It’s been a bumpy journey for downloadable content in video games. From a rocky start with AMAZING horse armour in the Elder Scrolls through to more substantial content such as the ground-breaking expansions of The Witcher III, DLC is a lot healthier for the long-term prospects of a video game than ever before.
Sure there’s a lot of fluff out there, but the market is doing pretty well all things considered. People are hungry for more content in their games, or are more than happy to splash out a few bucks on cosmetic goods. Digital content which isn’t just on the rise, but is also shaping the profits of the entire industry. “Consumers are becoming more comfortable buying games digitally, pushing the share of full game revenue ($4.03B) past additional content ($4.0B) for the first time next year,” the latest Superdata revealed.
Successful publishers like EA and Activision Blizzard are catering their digital strategies to their games’ unique user bases and game types.
It’s hard not to see evidence of this shift lately. Cosmetic DLC appears to be a surefire winner, albeit if it happens to be made available in a manner that isn’t overzealous in its approach…right, Evolve? Games are also evolving, becoming less of a product that’s done in one sitting a week after launch and are now instead becoming platforms for more content to be layered onto.
Think Hitman, Destiny and Call of Duty. Games which know how to monetise their audiences perfectly.
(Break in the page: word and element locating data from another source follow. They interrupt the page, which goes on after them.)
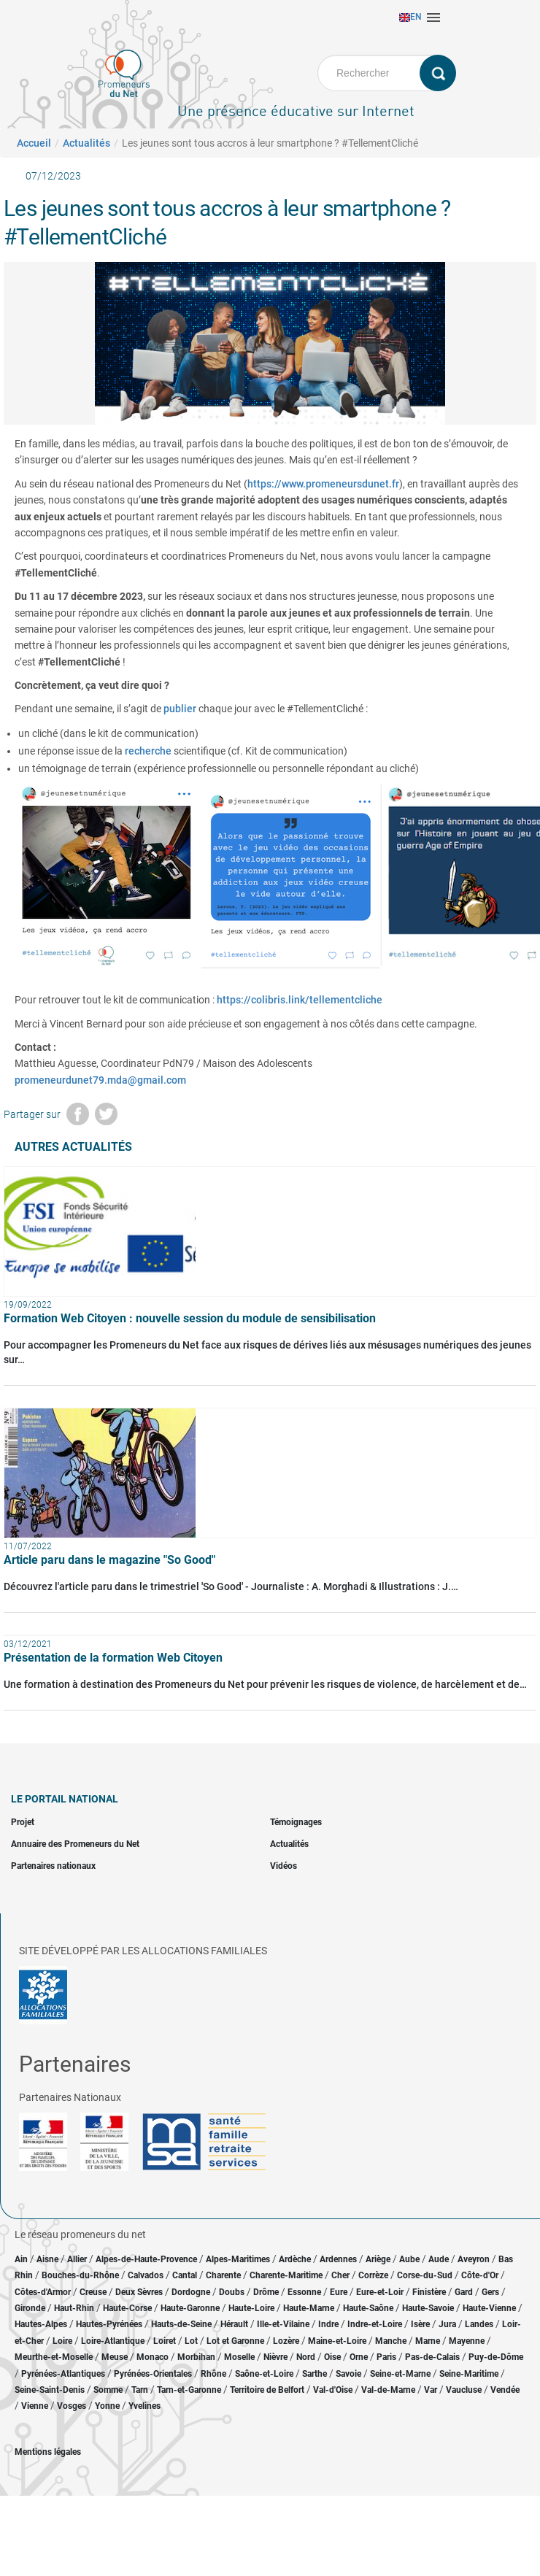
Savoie (348, 2374)
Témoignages (296, 1822)
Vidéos (283, 1866)
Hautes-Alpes (41, 2324)
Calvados (145, 2275)
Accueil (34, 143)
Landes (479, 2324)
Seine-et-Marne (400, 2374)
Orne (359, 2357)
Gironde (30, 2308)
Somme (108, 2390)
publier (179, 708)
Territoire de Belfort (267, 2390)
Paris (386, 2357)
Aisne (47, 2259)
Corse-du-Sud (424, 2275)
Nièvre (275, 2357)
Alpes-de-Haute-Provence (146, 2259)
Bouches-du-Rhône (80, 2275)
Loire (62, 2341)
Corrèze (373, 2275)
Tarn (139, 2390)
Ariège (378, 2259)
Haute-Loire (251, 2308)
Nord (305, 2357)
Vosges (71, 2406)
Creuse (93, 2292)
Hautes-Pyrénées (109, 2324)
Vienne (34, 2406)
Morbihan (196, 2357)
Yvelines (144, 2406)
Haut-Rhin (74, 2308)
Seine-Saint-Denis (50, 2390)
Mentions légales (48, 2452)
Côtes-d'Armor (43, 2292)
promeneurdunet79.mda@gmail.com (100, 1080)
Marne (427, 2341)
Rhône (213, 2374)
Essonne (304, 2292)
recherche (148, 751)
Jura (447, 2324)
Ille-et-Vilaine (283, 2324)
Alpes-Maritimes (238, 2259)
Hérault (234, 2324)
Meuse (114, 2357)
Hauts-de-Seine (181, 2324)
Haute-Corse (127, 2308)
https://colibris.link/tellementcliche (299, 1000)
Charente (223, 2275)
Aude (438, 2259)
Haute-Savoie (428, 2308)
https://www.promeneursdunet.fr (323, 484)
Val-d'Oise (332, 2390)
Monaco (152, 2357)
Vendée (505, 2390)
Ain (22, 2259)
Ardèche (295, 2259)
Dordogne (190, 2292)
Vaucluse (464, 2390)
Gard (464, 2292)
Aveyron (474, 2259)
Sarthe (314, 2374)
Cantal (184, 2275)
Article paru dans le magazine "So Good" (109, 1560)
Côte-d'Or (479, 2275)
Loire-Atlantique (112, 2341)
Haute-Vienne (489, 2308)
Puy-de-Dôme (495, 2357)
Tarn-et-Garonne (189, 2390)
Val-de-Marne (388, 2390)
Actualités (86, 143)
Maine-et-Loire (337, 2341)
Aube (409, 2259)
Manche (390, 2341)
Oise (332, 2357)
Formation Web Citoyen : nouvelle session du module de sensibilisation (190, 1318)
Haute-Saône (368, 2308)
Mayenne (467, 2341)
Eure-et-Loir (380, 2292)
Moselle (239, 2357)
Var (430, 2390)
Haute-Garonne (190, 2308)
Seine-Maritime (468, 2374)
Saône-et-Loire (264, 2374)
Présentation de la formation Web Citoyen (113, 1658)
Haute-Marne (308, 2308)
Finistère (429, 2292)
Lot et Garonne (235, 2341)
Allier (77, 2259)
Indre (328, 2324)
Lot (191, 2341)
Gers (490, 2292)
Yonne (107, 2406)
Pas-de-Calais (432, 2357)
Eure (338, 2292)
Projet (22, 1822)
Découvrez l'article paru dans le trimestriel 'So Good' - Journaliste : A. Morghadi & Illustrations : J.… (231, 1586)
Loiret (164, 2341)
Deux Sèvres (139, 2292)
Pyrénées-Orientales (153, 2374)
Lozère (286, 2341)
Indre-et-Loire (374, 2324)
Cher (340, 2275)
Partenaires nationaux (53, 1866)
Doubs (231, 2292)
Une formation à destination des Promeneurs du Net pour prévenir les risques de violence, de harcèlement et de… (265, 1684)
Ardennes (338, 2259)
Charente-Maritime (286, 2275)
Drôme (266, 2292)
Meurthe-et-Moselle (54, 2357)
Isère (420, 2324)
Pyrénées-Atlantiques (63, 2374)
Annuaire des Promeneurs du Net (75, 1844)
Rocket League is perhaps the perfect example here, as it keeps its lights on at night not by charging for gameplay content, but rather through the sale of pure vanity goods.”Indie title Rocket League ensures its longevity by keeping all its meaningful content free and monetising solely through cosmetic items,” Superdata’s report revealed.
Limited-time items give players an incentive to spend heavily during holidays and other in-game events. Esports has become a major focus for Rocket League as its developers use revenue from in-game items to fund prize pools.
You can bemoan the use of DLC in the industry as much as you want, but when the end results equals or betters the original product then you can be safe in the knowledge that digital downloadable content is here to stay for the long run. Especially when DLC profits are expected to climb from $4.1 billion this year all the way to $4.5 billion by 2022.